§ **ASSIGNMENT**:
Reproduce all of the data word for word.

(Pixel coordinate grounding data)
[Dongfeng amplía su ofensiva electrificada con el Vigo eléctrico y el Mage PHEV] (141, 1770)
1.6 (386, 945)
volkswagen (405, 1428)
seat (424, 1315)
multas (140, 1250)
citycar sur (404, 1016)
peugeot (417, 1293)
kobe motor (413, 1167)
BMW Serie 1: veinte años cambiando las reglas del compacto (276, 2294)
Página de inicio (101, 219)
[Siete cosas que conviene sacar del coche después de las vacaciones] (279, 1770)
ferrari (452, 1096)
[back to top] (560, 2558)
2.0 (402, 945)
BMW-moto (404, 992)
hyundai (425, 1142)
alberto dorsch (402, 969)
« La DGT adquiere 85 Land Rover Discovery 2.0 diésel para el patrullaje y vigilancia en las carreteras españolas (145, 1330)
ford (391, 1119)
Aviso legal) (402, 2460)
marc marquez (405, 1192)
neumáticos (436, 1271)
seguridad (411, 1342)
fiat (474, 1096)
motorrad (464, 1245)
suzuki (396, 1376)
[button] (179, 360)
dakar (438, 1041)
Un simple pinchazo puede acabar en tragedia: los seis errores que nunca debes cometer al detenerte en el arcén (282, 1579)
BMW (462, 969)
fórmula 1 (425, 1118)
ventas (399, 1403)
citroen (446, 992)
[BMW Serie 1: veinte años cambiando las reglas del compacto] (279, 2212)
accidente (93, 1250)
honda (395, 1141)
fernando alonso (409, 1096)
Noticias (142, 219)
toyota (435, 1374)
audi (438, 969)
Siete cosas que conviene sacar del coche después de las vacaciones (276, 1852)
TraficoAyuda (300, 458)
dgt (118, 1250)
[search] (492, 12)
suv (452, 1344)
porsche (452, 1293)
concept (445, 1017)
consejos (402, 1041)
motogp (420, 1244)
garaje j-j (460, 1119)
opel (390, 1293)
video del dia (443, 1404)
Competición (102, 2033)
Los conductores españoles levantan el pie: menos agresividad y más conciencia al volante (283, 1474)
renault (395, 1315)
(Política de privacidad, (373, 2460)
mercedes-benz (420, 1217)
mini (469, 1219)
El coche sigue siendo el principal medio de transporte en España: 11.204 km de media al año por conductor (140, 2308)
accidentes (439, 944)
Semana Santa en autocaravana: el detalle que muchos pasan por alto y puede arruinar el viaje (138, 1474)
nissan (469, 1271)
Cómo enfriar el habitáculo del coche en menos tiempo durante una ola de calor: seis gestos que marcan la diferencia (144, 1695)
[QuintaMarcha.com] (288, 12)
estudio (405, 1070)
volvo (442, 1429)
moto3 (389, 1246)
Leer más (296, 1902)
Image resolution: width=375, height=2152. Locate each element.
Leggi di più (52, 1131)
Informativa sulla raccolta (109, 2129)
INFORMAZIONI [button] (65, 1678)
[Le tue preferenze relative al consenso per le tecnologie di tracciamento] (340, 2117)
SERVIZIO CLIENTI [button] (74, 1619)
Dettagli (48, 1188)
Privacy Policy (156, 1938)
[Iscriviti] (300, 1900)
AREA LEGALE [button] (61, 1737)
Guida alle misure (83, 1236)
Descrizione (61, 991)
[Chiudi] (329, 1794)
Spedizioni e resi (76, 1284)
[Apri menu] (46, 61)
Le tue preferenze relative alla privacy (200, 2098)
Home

§ **TASK ANSWER**:
[Dongfeng amplía su ofensiva electrificada con el Vigo eléctrico y el Mage PHEV] (141, 1770)
1.6 (386, 945)
volkswagen (405, 1428)
seat (424, 1315)
multas (140, 1250)
citycar sur (404, 1016)
peugeot (417, 1293)
kobe motor (413, 1167)
BMW Serie 1: veinte años cambiando las reglas del compacto (276, 2294)
Página de inicio (101, 219)
[Siete cosas que conviene sacar del coche después de las vacaciones] (279, 1770)
ferrari (452, 1096)
[back to top] (560, 2558)
2.0 (402, 945)
BMW-moto (404, 992)
hyundai (425, 1142)
alberto dorsch (402, 969)
« La DGT adquiere 85 Land Rover Discovery 2.0 diésel para el patrullaje y vigilancia en las carreteras españolas (145, 1330)
ford (391, 1119)
Aviso legal) (402, 2460)
marc marquez (405, 1192)
neumáticos (436, 1271)
seguridad (411, 1342)
fiat (474, 1096)
motorrad (464, 1245)
suzuki (396, 1376)
[button] (179, 360)
dakar (438, 1041)
Un simple pinchazo puede acabar en tragedia: los seis errores que nunca debes cometer al detenerte en el arcén (282, 1579)
BMW (462, 969)
fórmula 1 (425, 1118)
ventas (399, 1403)
citroen (446, 992)
[BMW Serie 1: veinte años cambiando las reglas del compacto] (279, 2212)
accidente (93, 1250)
honda (395, 1141)
fernando alonso (409, 1096)
Noticias (142, 219)
toyota (435, 1374)
audi (438, 969)
Siete cosas que conviene sacar del coche después de las vacaciones (276, 1852)
TraficoAyuda (300, 458)
dgt (118, 1250)
[search] (492, 12)
suv (452, 1344)
porsche (452, 1293)
concept (445, 1017)
consejos (402, 1041)
motogp (420, 1244)
garaje j-j (460, 1119)
opel (390, 1293)
video del dia (443, 1404)
Competición (102, 2033)
Los conductores españoles levantan el pie: menos agresividad y más conciencia al volante (283, 1474)
renault (395, 1315)
(Política de privacidad, (373, 2460)
mercedes-benz (420, 1217)
mini (469, 1219)
El coche sigue siendo el principal medio de transporte en España: 11.204 km de media al año por conductor (140, 2308)
accidentes (439, 944)
Semana Santa en autocaravana: el detalle que muchos pasan por alto y puede arruinar el viaje (138, 1474)
nissan (469, 1271)
Cómo enfriar el habitáculo del coche en menos tiempo durante una ola de calor: seis gestos que marcan la diferencia (144, 1695)
[QuintaMarcha.com] (288, 12)
estudio (405, 1070)
volvo (442, 1429)
moto3 (389, 1246)
Leer más (296, 1902)
Image resolution: width=375, height=2152. Locate each element.
Leggi di più (52, 1131)
Informativa sulla raccolta (109, 2129)
INFORMAZIONI [button] (65, 1678)
[Le tue preferenze relative al consenso per le tecnologie di tracciamento] (340, 2117)
SERVIZIO CLIENTI [button] (74, 1619)
Dettagli (48, 1188)
Privacy Policy (156, 1938)
[Iscriviti] (300, 1900)
AREA LEGALE [button] (61, 1737)
Guida alle misure (83, 1236)
Descrizione (61, 991)
[Chiudi] (329, 1794)
Spedizioni e resi (76, 1284)
[Apri menu] (46, 61)
Le tue preferenze relative alla privacy (200, 2098)
Home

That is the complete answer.